Re: Help debugging a very slow query

2016-01-13 Thread Jeff Jirsa
Very large partitions create a lot of garbage during reads: 
https://issues.apache.org/jira/browse/CASSANDRA-9754 - you will see significant 
GC pauses trying to read from large enough partitions. 

I suspect GC, though it’s odd that you’re unable to see it. 



From:  Bryan Cheng
Reply-To:  "user@cassandra.apache.org"
Date:  Wednesday, January 13, 2016 at 12:40 PM
To:  "user@cassandra.apache.org"
Subject:  Help debugging a very slow query

Hi list, 

Would appreciate some insight into some irregular performance we're seeing.

We have a column family that has become problematic recently. We've noticed a 
few queries take enormous amounts of time, and seem to clog up read resources 
on the machine (read pending tasks pile up, then immediately are relieved). 

I've included the output of cfhistograms on this keyspace[1]. The latencies 
sampled do not include one of these problematic partitions, but show two 
things: 1) the vast majority of queries to this table seem to be healthy, and 
2) that the maximum partition size is absurd (4139110981 bytes).

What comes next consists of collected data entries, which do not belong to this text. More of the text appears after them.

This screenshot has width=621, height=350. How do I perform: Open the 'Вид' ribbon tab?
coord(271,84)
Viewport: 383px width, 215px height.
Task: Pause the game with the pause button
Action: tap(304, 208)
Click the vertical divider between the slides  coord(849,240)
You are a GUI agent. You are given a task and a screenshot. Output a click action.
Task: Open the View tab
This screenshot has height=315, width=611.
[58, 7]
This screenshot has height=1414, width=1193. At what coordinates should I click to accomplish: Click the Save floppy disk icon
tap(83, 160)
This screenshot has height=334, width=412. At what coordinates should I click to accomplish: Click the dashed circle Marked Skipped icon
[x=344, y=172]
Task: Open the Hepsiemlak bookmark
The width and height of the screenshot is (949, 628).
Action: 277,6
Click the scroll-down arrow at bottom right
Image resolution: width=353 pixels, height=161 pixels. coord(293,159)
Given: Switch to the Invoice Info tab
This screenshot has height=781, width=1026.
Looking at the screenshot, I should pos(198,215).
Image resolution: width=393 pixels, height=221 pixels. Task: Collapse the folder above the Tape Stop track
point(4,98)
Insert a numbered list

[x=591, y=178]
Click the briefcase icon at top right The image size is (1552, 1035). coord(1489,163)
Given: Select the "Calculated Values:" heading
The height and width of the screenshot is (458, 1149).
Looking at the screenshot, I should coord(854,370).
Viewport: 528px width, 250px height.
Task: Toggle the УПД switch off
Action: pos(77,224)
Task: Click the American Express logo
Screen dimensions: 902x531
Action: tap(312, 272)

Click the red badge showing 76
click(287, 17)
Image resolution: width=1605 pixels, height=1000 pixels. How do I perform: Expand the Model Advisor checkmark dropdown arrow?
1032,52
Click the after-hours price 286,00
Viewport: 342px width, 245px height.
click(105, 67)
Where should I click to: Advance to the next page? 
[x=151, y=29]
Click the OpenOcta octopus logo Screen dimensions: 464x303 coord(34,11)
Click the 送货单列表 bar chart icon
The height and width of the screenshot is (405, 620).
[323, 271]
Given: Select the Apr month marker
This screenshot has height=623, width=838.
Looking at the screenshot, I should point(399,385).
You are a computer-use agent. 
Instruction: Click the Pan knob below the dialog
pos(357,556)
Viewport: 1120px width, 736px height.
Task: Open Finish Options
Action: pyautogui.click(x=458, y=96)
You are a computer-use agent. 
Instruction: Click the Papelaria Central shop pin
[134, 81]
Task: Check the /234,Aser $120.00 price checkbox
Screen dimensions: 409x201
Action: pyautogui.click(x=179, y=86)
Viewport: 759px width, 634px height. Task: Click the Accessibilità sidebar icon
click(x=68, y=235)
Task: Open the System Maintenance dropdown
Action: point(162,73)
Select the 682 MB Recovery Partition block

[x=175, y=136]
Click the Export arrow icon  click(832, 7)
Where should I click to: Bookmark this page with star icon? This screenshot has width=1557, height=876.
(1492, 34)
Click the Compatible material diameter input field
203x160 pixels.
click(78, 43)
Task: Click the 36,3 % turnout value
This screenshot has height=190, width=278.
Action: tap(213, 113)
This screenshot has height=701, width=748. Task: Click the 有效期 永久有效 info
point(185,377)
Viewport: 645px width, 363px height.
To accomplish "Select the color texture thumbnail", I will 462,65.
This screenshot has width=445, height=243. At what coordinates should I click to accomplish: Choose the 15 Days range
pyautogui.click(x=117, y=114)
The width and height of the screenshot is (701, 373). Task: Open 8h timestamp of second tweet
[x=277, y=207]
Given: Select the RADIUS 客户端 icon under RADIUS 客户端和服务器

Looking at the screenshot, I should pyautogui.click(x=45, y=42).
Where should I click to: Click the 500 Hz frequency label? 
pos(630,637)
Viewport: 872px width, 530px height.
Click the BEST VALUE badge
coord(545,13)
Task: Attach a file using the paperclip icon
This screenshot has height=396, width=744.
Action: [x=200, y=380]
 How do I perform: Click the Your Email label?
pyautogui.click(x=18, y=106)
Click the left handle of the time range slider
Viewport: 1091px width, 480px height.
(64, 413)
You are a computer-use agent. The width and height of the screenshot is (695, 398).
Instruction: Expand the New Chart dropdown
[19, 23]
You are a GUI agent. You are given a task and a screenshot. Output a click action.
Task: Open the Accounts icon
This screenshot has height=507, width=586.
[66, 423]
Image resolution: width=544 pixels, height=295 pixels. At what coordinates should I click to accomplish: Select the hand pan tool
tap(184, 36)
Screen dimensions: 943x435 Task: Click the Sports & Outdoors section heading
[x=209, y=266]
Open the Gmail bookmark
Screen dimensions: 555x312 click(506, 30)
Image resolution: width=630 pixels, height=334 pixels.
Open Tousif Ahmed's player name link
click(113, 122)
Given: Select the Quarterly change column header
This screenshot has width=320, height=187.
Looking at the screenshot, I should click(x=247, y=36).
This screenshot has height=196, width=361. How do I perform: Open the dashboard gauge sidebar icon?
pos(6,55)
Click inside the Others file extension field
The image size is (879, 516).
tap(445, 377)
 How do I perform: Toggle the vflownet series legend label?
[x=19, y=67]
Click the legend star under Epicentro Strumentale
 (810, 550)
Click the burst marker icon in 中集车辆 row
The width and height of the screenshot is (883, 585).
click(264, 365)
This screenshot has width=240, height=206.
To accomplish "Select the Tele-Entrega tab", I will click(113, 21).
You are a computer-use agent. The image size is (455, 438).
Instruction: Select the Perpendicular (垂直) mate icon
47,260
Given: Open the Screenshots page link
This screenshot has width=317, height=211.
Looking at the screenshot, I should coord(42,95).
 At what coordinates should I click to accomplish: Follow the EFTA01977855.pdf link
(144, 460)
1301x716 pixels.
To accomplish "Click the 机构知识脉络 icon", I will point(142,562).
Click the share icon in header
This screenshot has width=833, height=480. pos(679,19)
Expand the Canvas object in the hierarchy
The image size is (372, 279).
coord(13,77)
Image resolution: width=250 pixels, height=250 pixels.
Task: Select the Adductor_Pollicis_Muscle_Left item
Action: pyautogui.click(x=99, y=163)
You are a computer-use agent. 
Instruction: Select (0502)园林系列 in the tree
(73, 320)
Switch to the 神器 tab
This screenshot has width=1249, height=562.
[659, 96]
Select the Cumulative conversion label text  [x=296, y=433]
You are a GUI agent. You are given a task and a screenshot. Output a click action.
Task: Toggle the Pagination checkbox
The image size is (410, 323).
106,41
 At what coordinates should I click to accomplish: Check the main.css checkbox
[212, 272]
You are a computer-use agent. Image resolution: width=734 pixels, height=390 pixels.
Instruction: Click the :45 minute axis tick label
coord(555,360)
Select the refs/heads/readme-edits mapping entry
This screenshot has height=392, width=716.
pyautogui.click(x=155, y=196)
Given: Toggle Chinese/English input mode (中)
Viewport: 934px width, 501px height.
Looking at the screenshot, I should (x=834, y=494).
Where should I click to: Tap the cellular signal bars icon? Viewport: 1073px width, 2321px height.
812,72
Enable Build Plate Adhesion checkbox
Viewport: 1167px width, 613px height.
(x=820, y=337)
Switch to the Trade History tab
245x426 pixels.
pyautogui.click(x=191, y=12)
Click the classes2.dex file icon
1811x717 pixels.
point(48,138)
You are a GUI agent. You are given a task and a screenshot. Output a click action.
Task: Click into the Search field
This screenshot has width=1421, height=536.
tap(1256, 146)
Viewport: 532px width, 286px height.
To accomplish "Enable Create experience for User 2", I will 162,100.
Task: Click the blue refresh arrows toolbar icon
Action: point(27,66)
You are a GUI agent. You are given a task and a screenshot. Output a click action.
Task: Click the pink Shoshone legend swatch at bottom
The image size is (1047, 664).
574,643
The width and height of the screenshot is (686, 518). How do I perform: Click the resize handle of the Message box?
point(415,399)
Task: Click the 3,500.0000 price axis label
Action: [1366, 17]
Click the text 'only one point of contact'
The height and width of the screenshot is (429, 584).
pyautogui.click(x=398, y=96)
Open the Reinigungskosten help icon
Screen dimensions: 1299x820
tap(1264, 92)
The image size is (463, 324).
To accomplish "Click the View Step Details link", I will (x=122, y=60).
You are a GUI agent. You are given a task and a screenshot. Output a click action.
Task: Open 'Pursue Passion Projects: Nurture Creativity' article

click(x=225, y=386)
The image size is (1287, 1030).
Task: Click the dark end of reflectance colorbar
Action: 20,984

This particular cf is not expected to be updated beyond an initial set of 
writes, but can be read many times. The data model includes several hashes that 
amount to a few KB at most, a set that can hit ~30-40 entries, and three 
list that reach a hundred or so entries at most. There doesn't appear to 
be any material difference in the size or character of the data saved between 
"good" and "bad" partitions. Often, the same extremely slow partition queried 
with consistency ONE returns cleanly and very quickly against other replicas.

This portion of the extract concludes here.